4
votes

Assume a lambda expression consume a certain amount of a resource (like memory) which is limited and requires to limit the number of concurrent executions (example: if the lambda temporarily consumes 100 MB (of local memory) and we like to limit it to 1GB, we do not allow for more that 10 concurrent evaluations).

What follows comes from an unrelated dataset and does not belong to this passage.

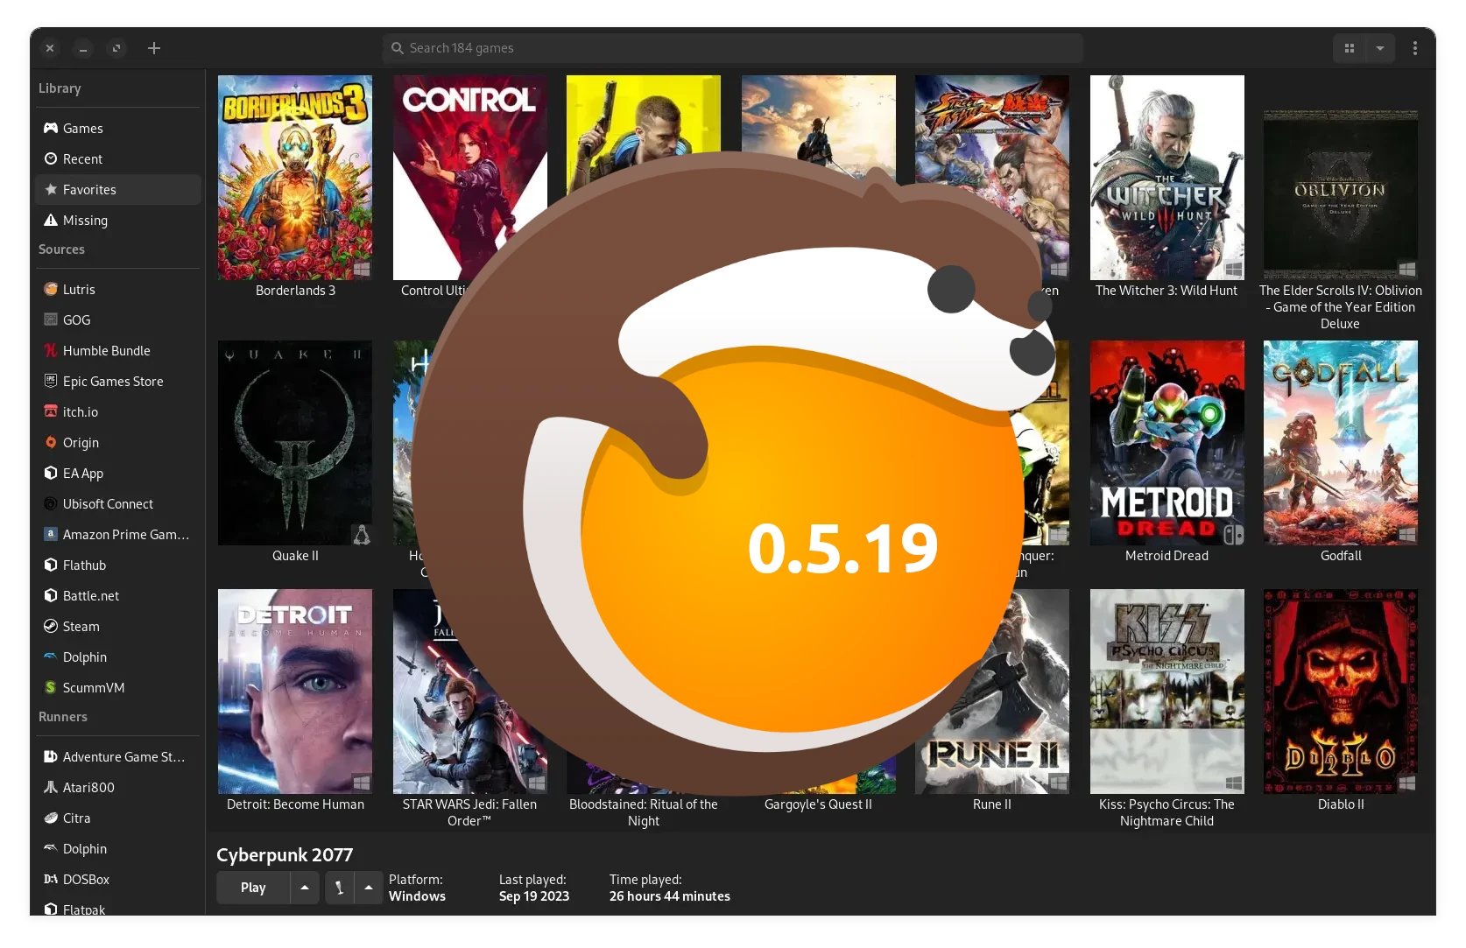
Task: Click the wine glass configuration button
Action: pyautogui.click(x=339, y=887)
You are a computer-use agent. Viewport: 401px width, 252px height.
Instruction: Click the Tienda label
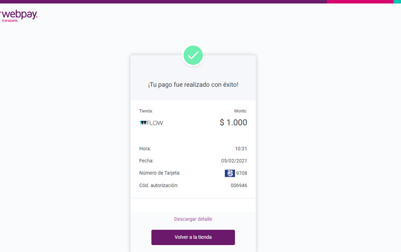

What is the best way to limit the number of concurrent execution, say for example in

IntStream.range(0, numberOfJobs).parallel().foreach( i -> { /*...*/ });

?

Note: An obvious option is to perform a nesting like

    double jobsPerThread = (double)numberOfJobs / numberOfThreads;
    IntStream.range(0, numberOfThreads).parallel().forEach( threadIndex ->
        IntStream.range((int)(threadIndex * jobsPerThread), (int)((threadIndex+1) * jobsPerThread)).sequential().forEach( i -> { /*...*/ }));

Is this the only way? Tt is not that elegant. Actually I would like to have a

IntStream.range(0, numberOfJobs).parallel(numberOfThreads).foreach( i -> { /*...*/ });
2
Why can't you use a shared fixed thread pool? What about the parallel streams complicates things?Gray
I did use a shared fixed thread pool in Java 6, but the Java 8 code is much more concise. With the thread pool I have to define an ArrayList of Futures, submit the worker to the executor, collect the results from the Futures. While this is the main motivation, I had the impression that the streams are more efficient (by about 10%).Christian Fries
@AlexeiKaigorodov Thanks for the hint to creating a ForkJoinPool with a given target parallelism level or change the current target parallelism level. This is a good solution too.Christian Fries

2 Answers

4
votes

The Streams use a ForkJoinPool for parallel operations. By default they are using the ForkJoinPool.commonPool() which does not allow changing the concurrency afterwards. However, you can use your own ForkJoinPool instance. When you execute the stream code within the context of your own ForkJoinPool this context pool will be used for the stream operations. The following example illustrates this by executing the same operation once using default behavior and once using a custom pool with a fixed concurrency of 2:

import java.util.HashSet;
import java.util.concurrent.ExecutionException;
import java.util.concurrent.ForkJoinPool;
import java.util.stream.IntStream;

public class InterfaceStaticMethod {
    public static void main(String[] arg) throws Exception {
      Runnable parallelCode=() -> {
        HashSet<String> allThreads=new HashSet<>();
        IntStream.range(0, 1_000_000).parallel().filter(i->{
          allThreads.add(Thread.currentThread().getName()); return false;}
        ).min();
        System.out.println("executed by "+allThreads);
      };
      System.out.println("default behavior: ");
      parallelCode.run();
      System.out.println("specialized pool:");
      ForkJoinPool pool=new ForkJoinPool(2);
      pool.submit(parallelCode).get();
    }
}
2
votes

Depending on your use case, using the CompletableFuture utility methods may be easier:

import static java.util.concurrent.CompletableFuture.runAsync;

ExecutorService executor = Executors.newFixedThreadPool(10); //max 10 threads
for (int i = 0; i < numberOfJobs; i++) {
    runAsync(() -> /* do something with i */, executor);
}

//or with a stream:
IntStream.range(0, numberOfJobs)
         .forEach(i -> runAsync(() -> /* do something with i */, executor));

The main difference with your code is that the parallel forEach will only return after the last job is over, whereas runAsync will return as soon as all the jobs have been submitted. There are various ways to change that behaviour if required.